La Nouvelle-Calédonie a connu une nouvelle nuit de heurts, entre mardi 25 et mercredi 26 juin 2024. Les exactions ont repris de plus belle, dans le territoire du Pacifique, depuis le transfert dans l’Hexagone de huit militants de la cellule de coordination des actions de terrain (CCAT), mouvement issu de l'Union Calédonienne. Ces Indépendantistes ont été placés en détention provisoire à 17.000 kilomètres de Nouméa, soupçonnés d’avoir orchestré les émeutes des dernières semaines, en marge des discussions sur le dégel du corps électoral, à Paris.
Retour des tensions
La suspension par Emmanuel Macron du projet de loi constitutionnelle avait quelque peu ramené le calme, sur place.
Mais la mesure d’éloignement exceptionnelle imposée aux mis en cause, dans le cadre de l’enquête judiciaire, a remis le feu aux poudres.
La Ligue des Droits de l’Homme dénonce leur incarcération dans différentes prisons hexagonales (Mulhouse, Dijon, Villefranche sur Saône, Riom, Blois, Bourges). La présidente de la Ligue des Droits de l’Homme, également avocate calédonienne, Nathalie Tehio parle d’une « politique de dispersion des prisonniers, qui va à l'encontre de leurs droits fondamentaux ».
Deux autres militants Kanaks ont été écroués hier (mardi 25 juin 2024), à Nouméa ; ceux-là n’ont pas été transférés, à ce jour. L’un d’eux est Joël Tjibaou, l’un des fils du leader Indépendantiste Jean-Marie Tjibaou qui, il y a 36 ans, le 26 juin 1988, scellait les accords de Matignon par une poignée de main avec le Loyaliste Jacques Lafleur.
Des Antillo-Guyanais solidaires du Peuple Kanak
L’actualité de la Nouvelle-Calédonie est très suivie depuis les Antilles et la Guyane.

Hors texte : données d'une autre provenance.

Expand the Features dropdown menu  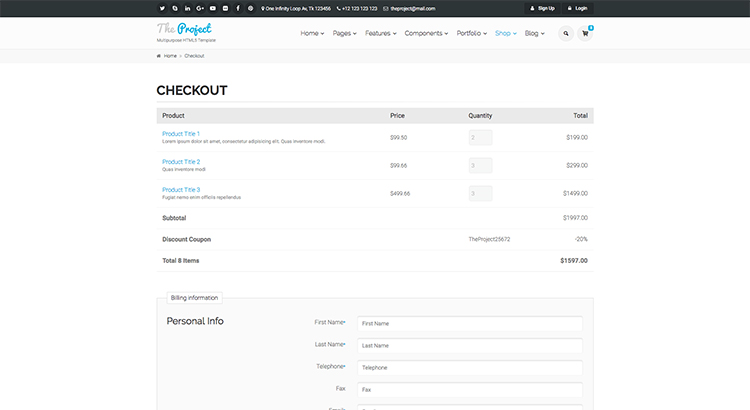380,33
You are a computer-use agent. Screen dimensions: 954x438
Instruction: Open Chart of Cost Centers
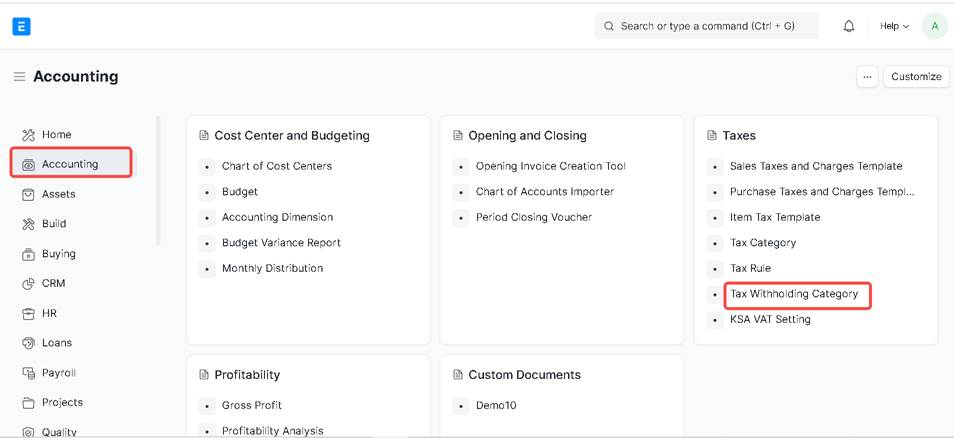point(277,166)
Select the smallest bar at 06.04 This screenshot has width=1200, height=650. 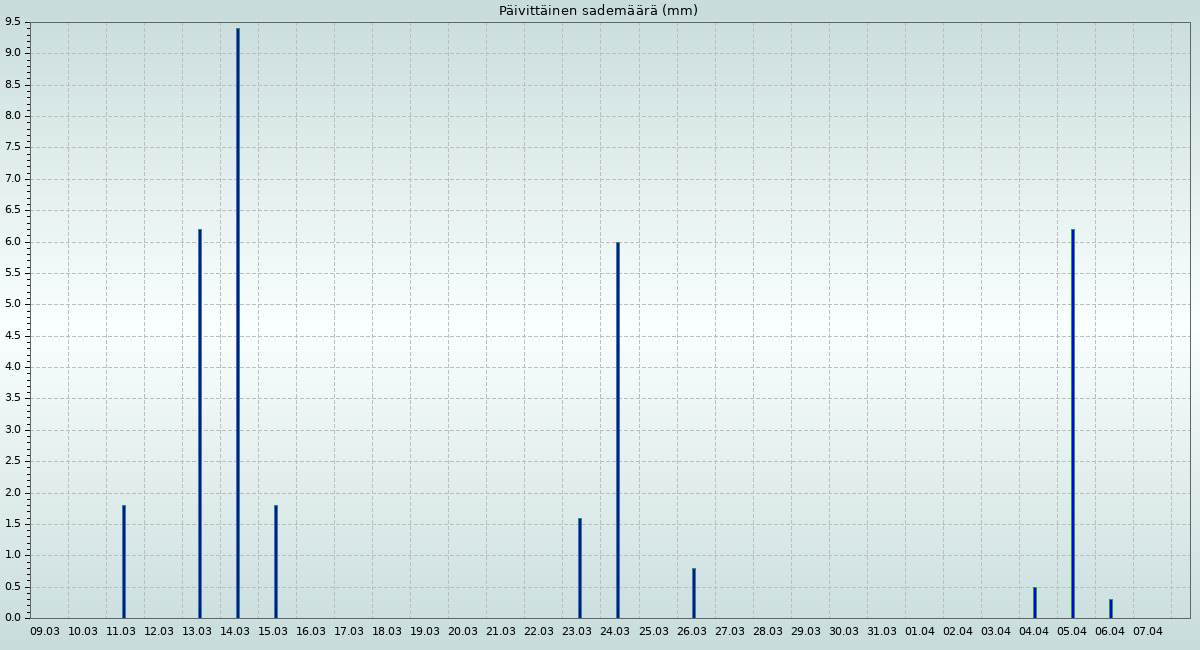click(x=1111, y=608)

Une cinquantaine d’organisations syndicales, nationalistes et/ou indépendantistes de Guadeloupe, de Guyane et de Martinique expriment leur solidarité indéfectible envers les "courageux combattants Kanaks de la dignité", dans une lettre ouverte diffusée le 24 juin dernier.
Leurs propos envers la France sont très virulents et durs.
Elles appellent à la mobilisation tous leurs membres, pour exiger la "libération immédiate et sans conditions de tous les militant(e)s et prisonnier(e)s politiques Kanaks".
Les signataires "soutiennent la lutte du peuple Kanak pour son droit inaliénable à la pleine souveraineté et à l’indépendance".
Ce qui se passe en Nouvelle-Calédonie est tout simplement incroyable. L’État colonial français entre dans un pays, s’installe et, après, il impose les conditions de sa sortie : « il faut faire un référendum, il faut voter, il faut ci et ça, etc. ». C’est vraiment inadmissible, à la limite de la barbarie, parce qu’on ne peut pas imposer autant de souffrances à un peuple, depuis aussi longtemps et faire comme si c’était normal.
Nita Brochant, secrétaire générale du FKNG (Fos pou konstwui Gwadloup) [Traduction du créole]
Ces organisations qualifient les récents évènements de "déportation des militants" vers l’Hexagone. Des personnes qui, pour elles, "étaient en légitime défense" et "manifestaient pacifiquement contre le dégel du corps électoral".
La France qui se prévaut régulièrement d’être le pays des Droits de l’Homme est, manifestement, le pays des Droits de l’Homme blanc. Chaque fois que c’est dans une colonie, il n’y a plus de droits, plus de justice (...) On sait bien ce que veut la France : c’est de rendre les Kanaks minoritaires chez eux !
Nita Brochant, secrétaire générale du FKNG (Fos pou konstwui Gwadloup) [Traduction du créole]
Les Antillo-Guyanais à l’origine de cette lettre ouverte estiment ne pas pouvoir rester silencieux, face au combat mené par les Kanaks, au regard de l’histoire de leurs territoires respectifs. Ils appellent à un rassemblement des "peuples colonisés".